Your instructions: Once the line containing "The image size" is reached in the listing below, reproduce it and all later lines through the final one exactly, but omit any pictures.

Supplied material:
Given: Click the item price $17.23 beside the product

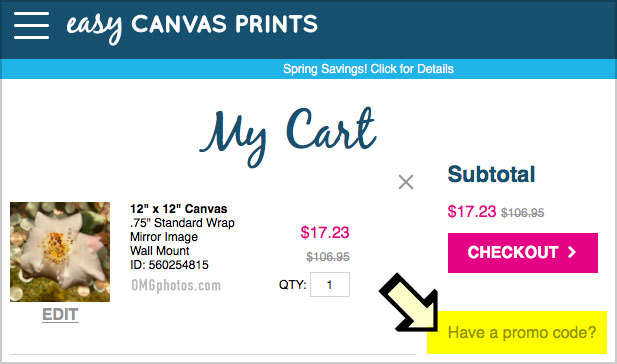Looking at the screenshot, I should click(325, 232).
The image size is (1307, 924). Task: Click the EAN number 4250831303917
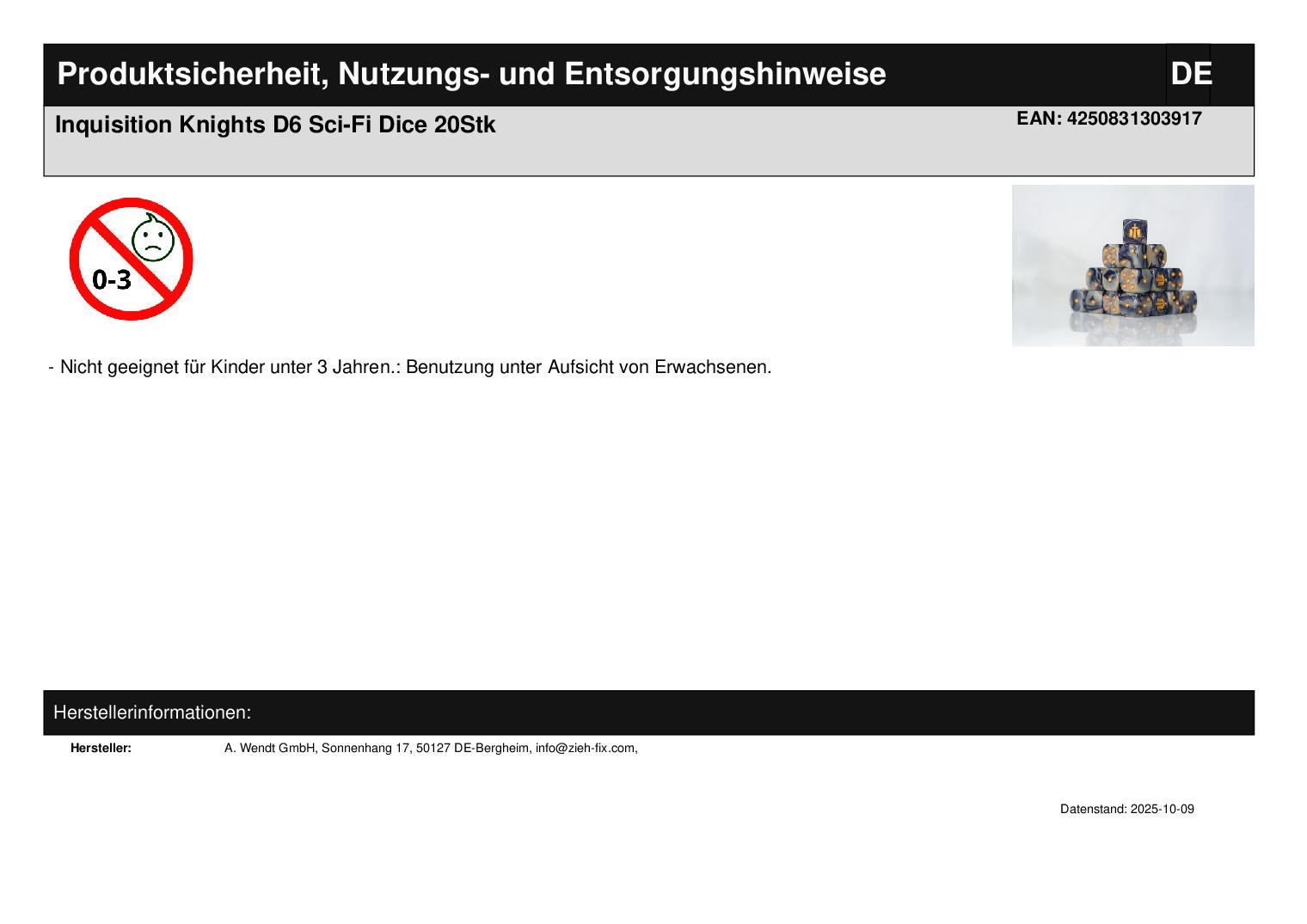click(x=1133, y=119)

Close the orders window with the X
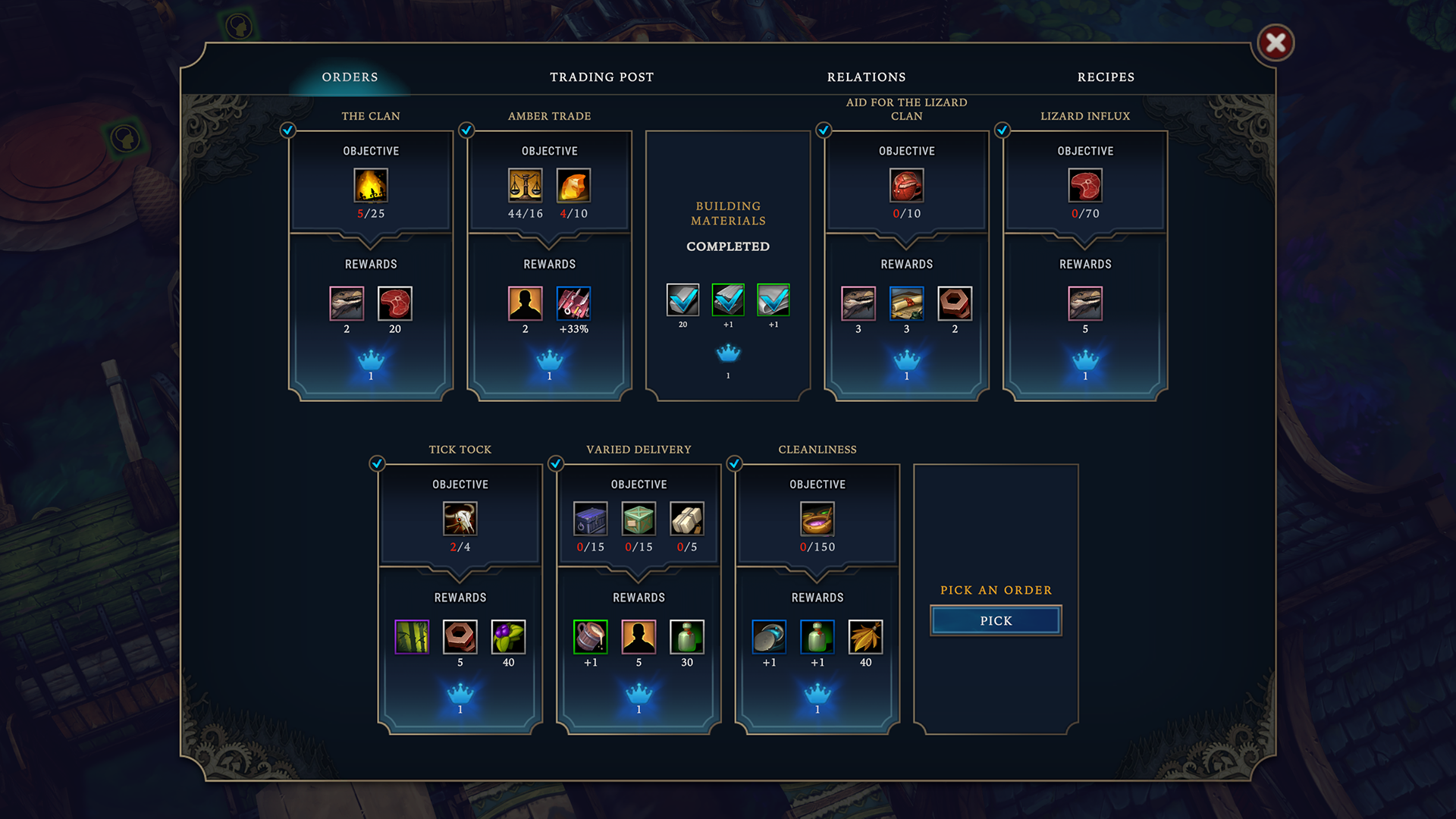(1276, 42)
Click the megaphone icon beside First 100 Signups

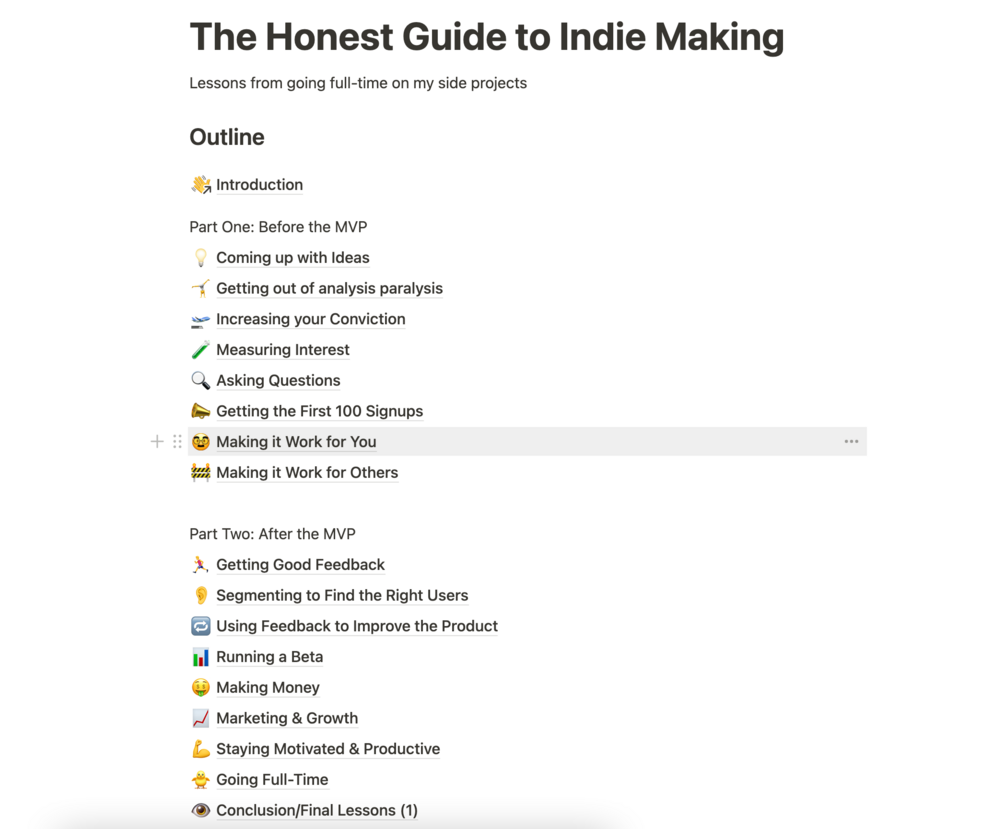tap(201, 411)
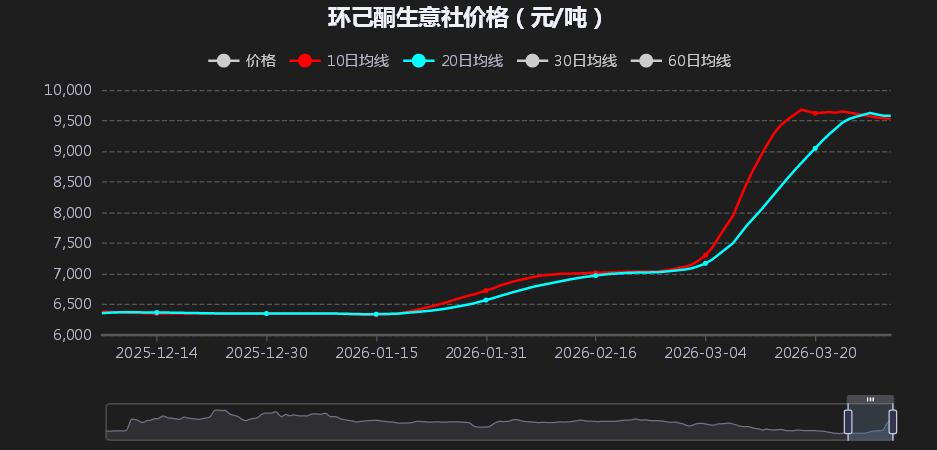Click cyan data point at 2025-12-14
937x450 pixels.
157,313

Exercise answer:
The image size is (1307, 924). Task: Click the EAN number 4250831303917
click(x=1133, y=119)

Close the orders window with the X
(1276, 42)
Click the megaphone icon beside First 100 Signups

tap(201, 411)
Click cyan data point at 2025-12-14
937x450 pixels.
157,313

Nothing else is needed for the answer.